Whenever a line in the following entries includes "comment", tally it. Report nothing except the final count.

■ Extracted material ■
********************

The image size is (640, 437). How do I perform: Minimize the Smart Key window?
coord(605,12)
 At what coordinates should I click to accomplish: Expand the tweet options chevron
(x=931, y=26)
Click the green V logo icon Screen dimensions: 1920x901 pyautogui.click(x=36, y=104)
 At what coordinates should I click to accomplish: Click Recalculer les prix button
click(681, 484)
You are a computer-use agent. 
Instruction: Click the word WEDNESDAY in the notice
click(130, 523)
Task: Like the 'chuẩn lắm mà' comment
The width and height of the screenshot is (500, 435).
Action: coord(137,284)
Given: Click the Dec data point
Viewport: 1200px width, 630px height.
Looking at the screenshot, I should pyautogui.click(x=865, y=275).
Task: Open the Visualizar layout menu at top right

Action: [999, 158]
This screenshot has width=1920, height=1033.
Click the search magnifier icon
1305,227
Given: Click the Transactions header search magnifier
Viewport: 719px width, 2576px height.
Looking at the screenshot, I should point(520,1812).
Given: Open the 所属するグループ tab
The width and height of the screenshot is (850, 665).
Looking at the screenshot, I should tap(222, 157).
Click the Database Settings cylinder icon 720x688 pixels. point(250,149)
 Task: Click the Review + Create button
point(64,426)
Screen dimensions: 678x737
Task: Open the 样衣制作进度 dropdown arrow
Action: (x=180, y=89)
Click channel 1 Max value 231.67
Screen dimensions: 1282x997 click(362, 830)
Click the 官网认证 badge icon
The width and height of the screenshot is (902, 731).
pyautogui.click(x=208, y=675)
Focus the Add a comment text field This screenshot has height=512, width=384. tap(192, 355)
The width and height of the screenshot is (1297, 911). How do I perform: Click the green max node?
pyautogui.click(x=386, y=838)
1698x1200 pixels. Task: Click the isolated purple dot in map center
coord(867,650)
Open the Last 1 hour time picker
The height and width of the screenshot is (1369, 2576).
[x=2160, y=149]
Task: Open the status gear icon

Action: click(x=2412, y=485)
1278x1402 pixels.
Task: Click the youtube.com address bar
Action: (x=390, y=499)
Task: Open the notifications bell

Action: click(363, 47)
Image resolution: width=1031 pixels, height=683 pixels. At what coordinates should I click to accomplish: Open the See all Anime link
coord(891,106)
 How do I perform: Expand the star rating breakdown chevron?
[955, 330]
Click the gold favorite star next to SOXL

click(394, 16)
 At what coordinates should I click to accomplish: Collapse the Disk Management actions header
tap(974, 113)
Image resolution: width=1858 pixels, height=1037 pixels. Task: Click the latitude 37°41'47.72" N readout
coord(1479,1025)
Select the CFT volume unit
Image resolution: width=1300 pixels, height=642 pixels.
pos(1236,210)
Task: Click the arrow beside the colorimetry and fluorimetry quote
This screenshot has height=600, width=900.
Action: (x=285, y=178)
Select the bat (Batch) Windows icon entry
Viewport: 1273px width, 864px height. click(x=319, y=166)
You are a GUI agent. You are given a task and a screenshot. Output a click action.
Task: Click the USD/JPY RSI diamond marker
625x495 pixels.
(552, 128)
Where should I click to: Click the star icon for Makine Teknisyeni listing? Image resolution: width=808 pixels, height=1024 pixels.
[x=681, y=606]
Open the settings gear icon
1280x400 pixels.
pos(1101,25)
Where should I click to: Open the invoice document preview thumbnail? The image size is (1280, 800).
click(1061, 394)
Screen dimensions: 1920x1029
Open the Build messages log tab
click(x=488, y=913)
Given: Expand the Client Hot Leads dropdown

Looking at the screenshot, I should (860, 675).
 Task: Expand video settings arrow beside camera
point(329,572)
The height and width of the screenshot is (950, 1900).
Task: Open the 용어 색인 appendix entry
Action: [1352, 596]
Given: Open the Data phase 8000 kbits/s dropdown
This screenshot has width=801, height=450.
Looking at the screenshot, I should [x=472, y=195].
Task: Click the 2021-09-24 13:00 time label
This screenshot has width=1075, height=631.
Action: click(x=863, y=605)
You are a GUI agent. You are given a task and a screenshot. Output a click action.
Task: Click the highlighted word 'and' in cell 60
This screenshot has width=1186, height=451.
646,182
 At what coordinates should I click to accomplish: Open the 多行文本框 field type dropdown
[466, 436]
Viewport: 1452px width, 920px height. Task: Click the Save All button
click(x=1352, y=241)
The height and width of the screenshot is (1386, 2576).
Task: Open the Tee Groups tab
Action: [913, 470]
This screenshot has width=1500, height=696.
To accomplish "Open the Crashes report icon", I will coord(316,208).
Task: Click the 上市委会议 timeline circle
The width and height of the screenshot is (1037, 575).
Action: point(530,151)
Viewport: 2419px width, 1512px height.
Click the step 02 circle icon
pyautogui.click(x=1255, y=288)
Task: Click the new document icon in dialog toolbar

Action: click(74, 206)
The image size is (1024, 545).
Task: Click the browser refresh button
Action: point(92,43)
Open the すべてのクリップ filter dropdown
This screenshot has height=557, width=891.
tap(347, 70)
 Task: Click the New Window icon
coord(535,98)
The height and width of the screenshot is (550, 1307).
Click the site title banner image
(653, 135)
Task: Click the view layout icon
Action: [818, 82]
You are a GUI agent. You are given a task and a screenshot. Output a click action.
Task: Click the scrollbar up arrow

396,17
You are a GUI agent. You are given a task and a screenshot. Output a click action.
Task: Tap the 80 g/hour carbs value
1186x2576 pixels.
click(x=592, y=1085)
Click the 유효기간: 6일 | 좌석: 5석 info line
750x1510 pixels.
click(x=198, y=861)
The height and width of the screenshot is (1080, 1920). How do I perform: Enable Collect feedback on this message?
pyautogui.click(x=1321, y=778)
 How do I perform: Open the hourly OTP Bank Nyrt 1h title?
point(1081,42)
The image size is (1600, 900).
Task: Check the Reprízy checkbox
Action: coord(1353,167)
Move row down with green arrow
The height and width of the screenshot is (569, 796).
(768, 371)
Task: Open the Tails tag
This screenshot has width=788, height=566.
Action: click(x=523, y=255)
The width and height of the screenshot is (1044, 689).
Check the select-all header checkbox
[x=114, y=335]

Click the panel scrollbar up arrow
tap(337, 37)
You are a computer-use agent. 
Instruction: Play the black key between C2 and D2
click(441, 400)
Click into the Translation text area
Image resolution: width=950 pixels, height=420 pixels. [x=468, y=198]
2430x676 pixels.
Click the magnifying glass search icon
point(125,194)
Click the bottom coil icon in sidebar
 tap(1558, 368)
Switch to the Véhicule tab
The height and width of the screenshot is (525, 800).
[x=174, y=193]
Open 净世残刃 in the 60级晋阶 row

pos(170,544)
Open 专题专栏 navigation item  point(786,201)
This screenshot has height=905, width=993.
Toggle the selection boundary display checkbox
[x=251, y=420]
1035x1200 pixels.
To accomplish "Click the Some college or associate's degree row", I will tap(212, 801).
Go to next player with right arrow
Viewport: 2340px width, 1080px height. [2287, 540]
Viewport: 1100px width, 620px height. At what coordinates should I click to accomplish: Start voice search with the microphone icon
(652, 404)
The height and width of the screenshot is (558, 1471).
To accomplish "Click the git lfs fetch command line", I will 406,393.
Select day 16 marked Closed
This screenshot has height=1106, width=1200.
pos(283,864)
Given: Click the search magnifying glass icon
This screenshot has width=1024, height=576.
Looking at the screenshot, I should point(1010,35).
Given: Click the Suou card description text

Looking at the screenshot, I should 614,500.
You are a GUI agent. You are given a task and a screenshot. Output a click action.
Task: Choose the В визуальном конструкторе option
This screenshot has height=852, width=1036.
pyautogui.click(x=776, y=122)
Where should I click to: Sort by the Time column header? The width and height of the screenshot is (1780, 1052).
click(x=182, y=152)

********************

■ Response to this task ■
2